Recommendations for Ceph on gigabit?

Waschbüsch

Renowned Member
Dec 15, 2014
93
8
73
Munich
Hi all,

Currently, I have the following setup:
I run a pve cluster with 3 nodes. Each node has two gigabit network interfaces one with a public management IP and one on an internal switch with a private IP.
Now, since the public IPs are not on the same network, I created the cluster using the private IPs. The internal network is also used to mount NFS shares.
Thus far everything works really well.
Now, what I would like to know is if it makes sense to setup ceph on the three nodes:
  • Given the fact that it is 'only' gigabit ethernet, what will performance be like?
  • Even if it is (which I anticipate) too slow for running VM images, would it be suitable for backup purposes?
  • Do I need a separate (e.g. VLAN) network on top of the existing private LAN?
  • Are there any other caveats I need to watch out for?

Thanks a lot,

Martin
 
Last edited:
Hello Martin,

Given the fact that it is 'only' gigabit ethernet, what will performance be like?

Depends on your situation. 10Gbit/s is of course better than 1Gb/s, but if you don´t have to much load it will work with 1Gb/s without problems.

Even if it is (which I anticipate) too slow for running VM images, would it be suitable for backup purposes?

Yes.

Do I need a separate (e.g. VLAN) network on top of the existing private LAN?

No. What you maybe should consider: a third LAN (and 3rd NICs in all nodes) in order to have a seperate physical network just for CEPH (makes it clearer, especially in case of trouble shooting). You need a switch too, a simple unmanaged (costs less than 30$) one is sufficient.

Are there any other caveats I need to watch out for?

Use "pveceph" on command line or WEB GUI - but not the standard ceph calls (except for read information only)

Kind regards

Mr.Holmes
 
If you are to buy new nics for the ceph storage you could also consider Infiniband based network. 3 nics and the needed cables will give you 10-20 Gb speed for around 250$. Try search ebay. Infiniband is fully supported by the proxmox kernels and proxmox/debian.
 
Hi all,

  • Given the fact that it is 'only' gigabit ethernet, what will performance be like?

[Recorded data]
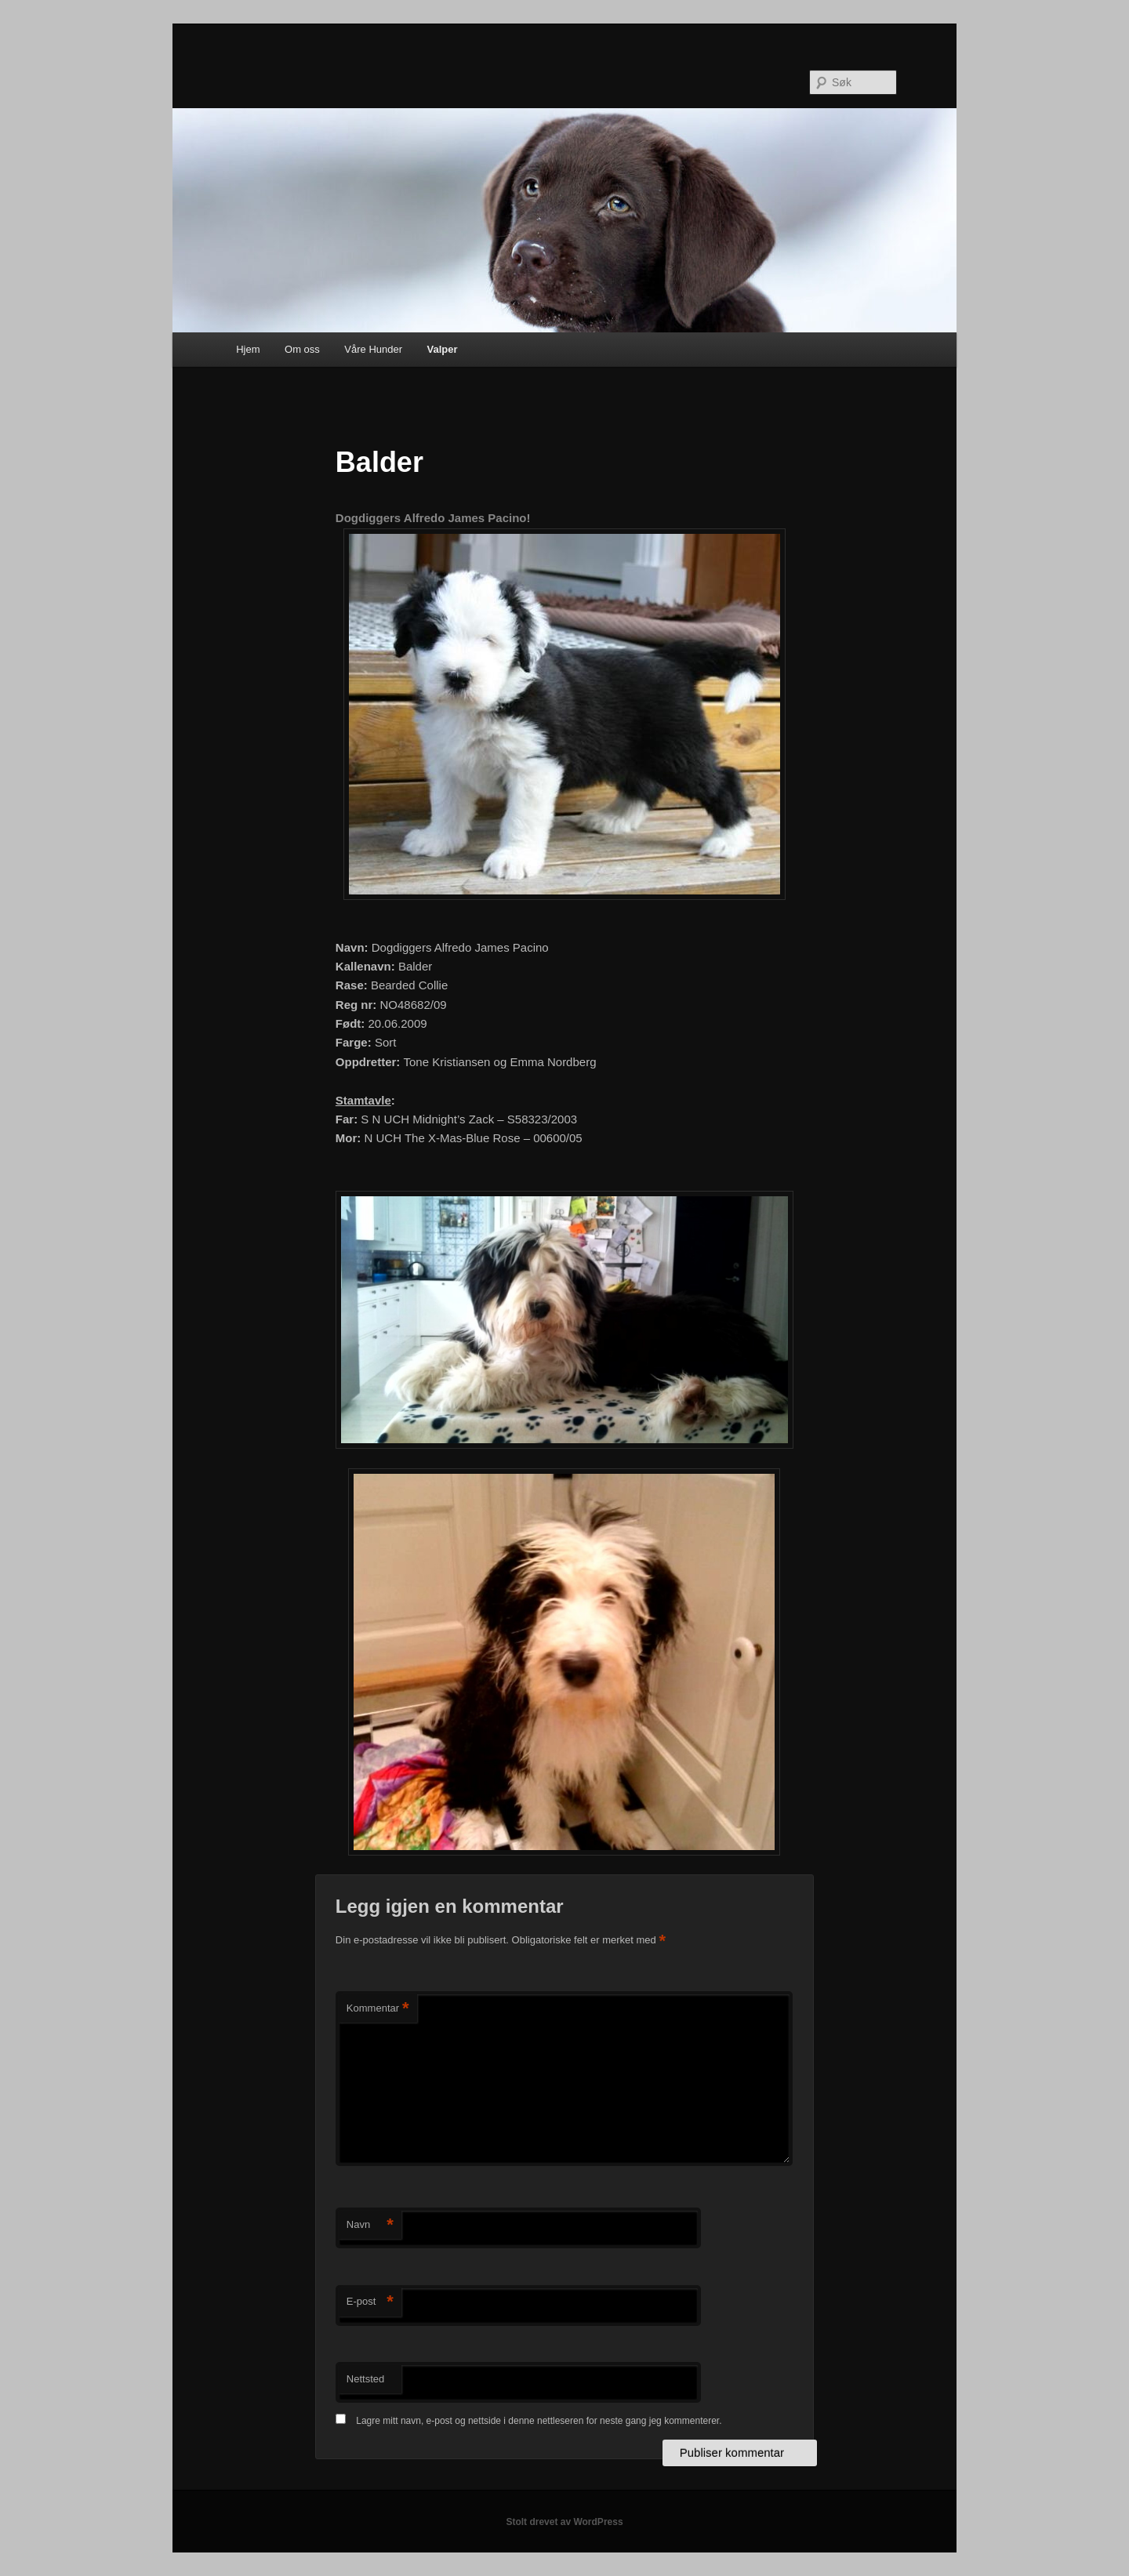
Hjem (248, 349)
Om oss (302, 349)
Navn (370, 2225)
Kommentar (378, 2008)
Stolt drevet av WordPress (564, 2521)
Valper (442, 349)
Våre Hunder (373, 349)
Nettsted (365, 2379)
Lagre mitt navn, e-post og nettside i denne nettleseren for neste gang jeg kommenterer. (538, 2420)
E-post (370, 2302)
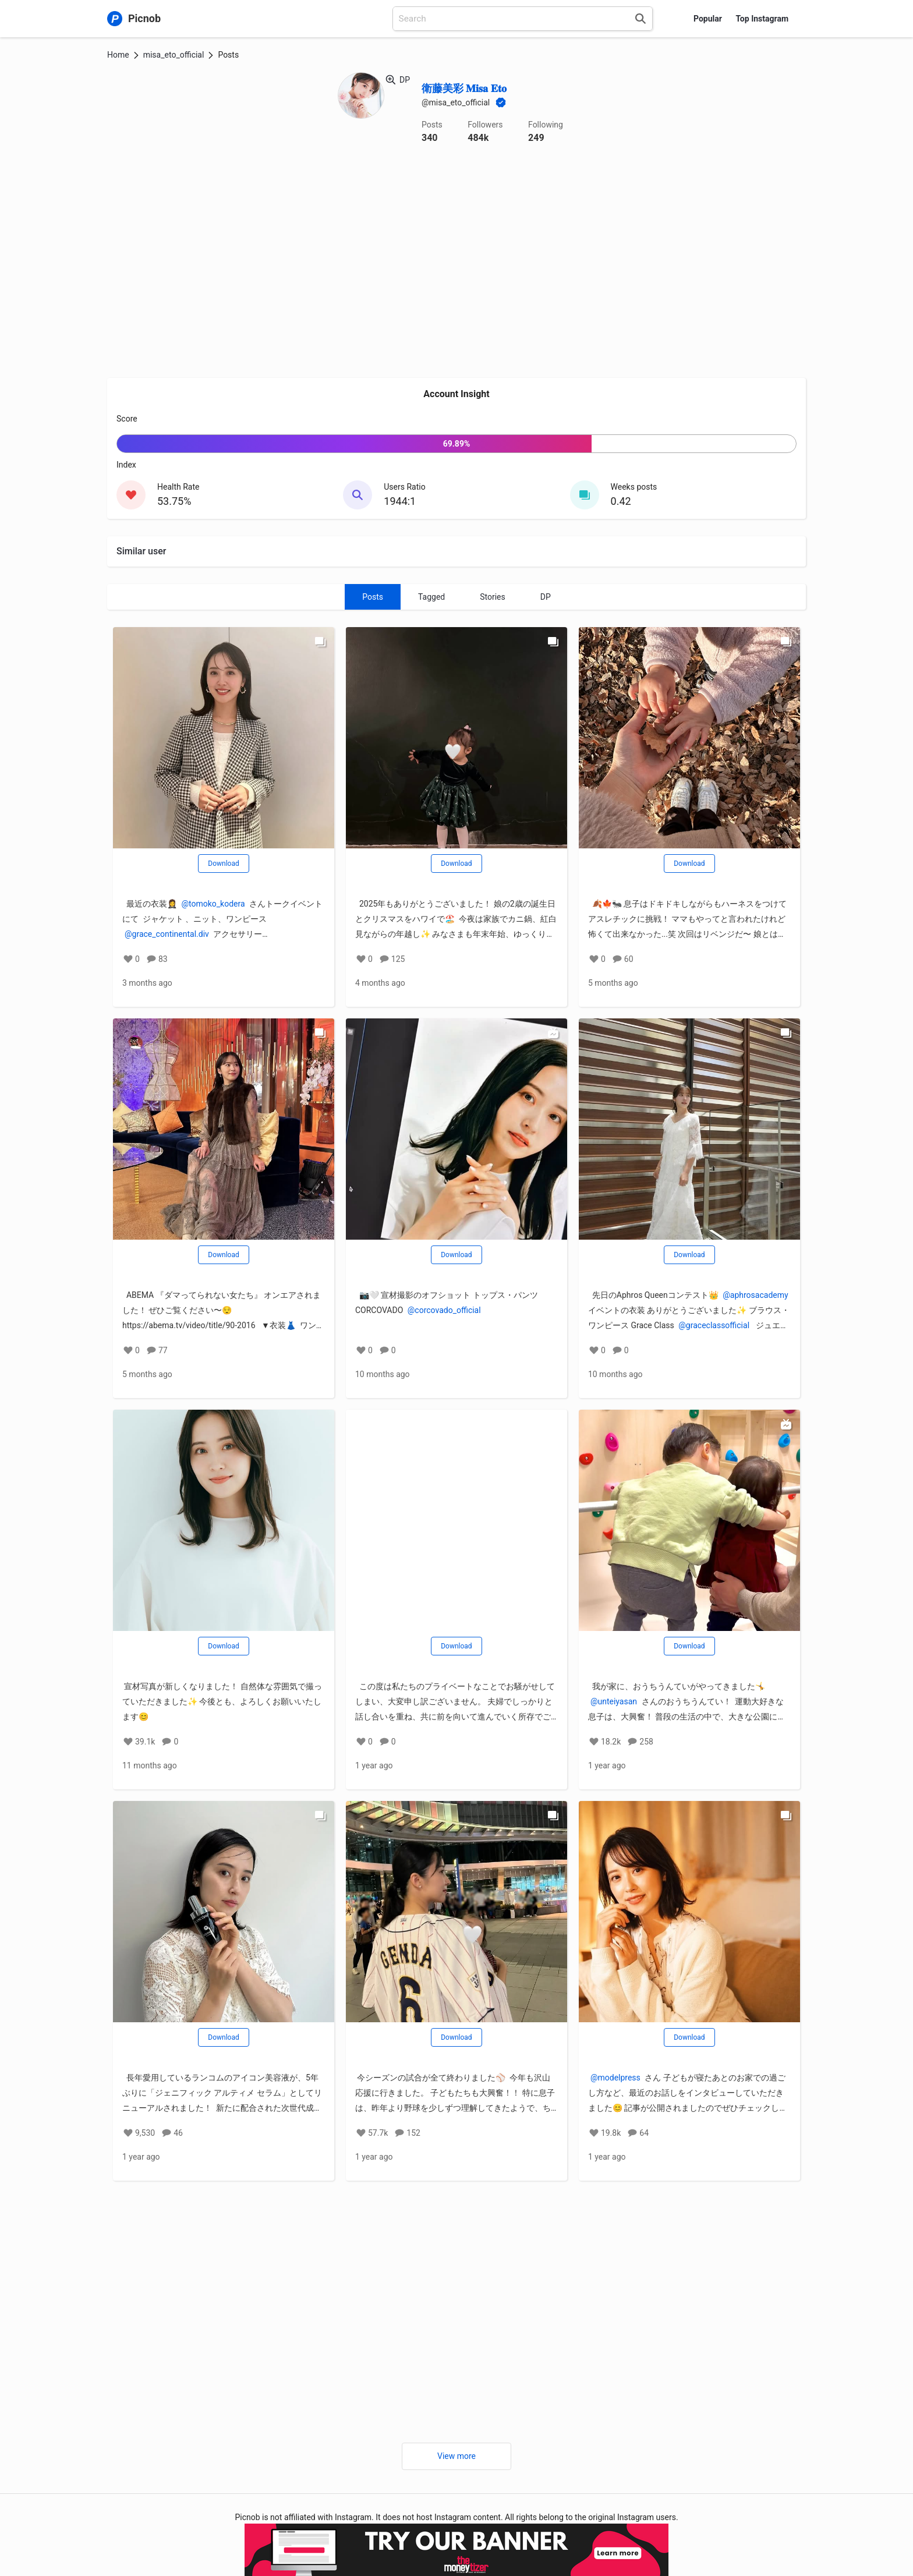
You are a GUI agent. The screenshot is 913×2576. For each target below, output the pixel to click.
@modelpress (615, 2077)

[The tasks]
(a) In the Ceph thread, what speed and approximate price does the Infiniband suggestion give for three NICs and the needed cables?
(b) Quote the Ceph thread word for word between "No. What you" and "kernels and proxmox/debian.", inclusive.

[Responses to the exercise]
(a) 10-20 Gb speed for around $250.

(b)
No. What you maybe should consider: a third LAN (and 3rd NICs in all nodes) in order to have a seperate physical network just for CEPH (makes it clearer, especially in case of trouble shooting). You need a switch too, a simple unmanaged (costs less than 30$) one is sufficient.

Are there any other caveats I need to watch out for?

Use "pveceph" on command line or WEB GUI - but not the standard ceph calls (except for read information only)

Kind regards

Mr.Holmes
 
If you are to buy new nics for the ceph storage you could also consider Infiniband based network. 3 nics and the needed cables will give you 10-20 Gb speed for around 250$. Try search ebay. Infiniband is fully supported by the proxmox kernels and proxmox/debian.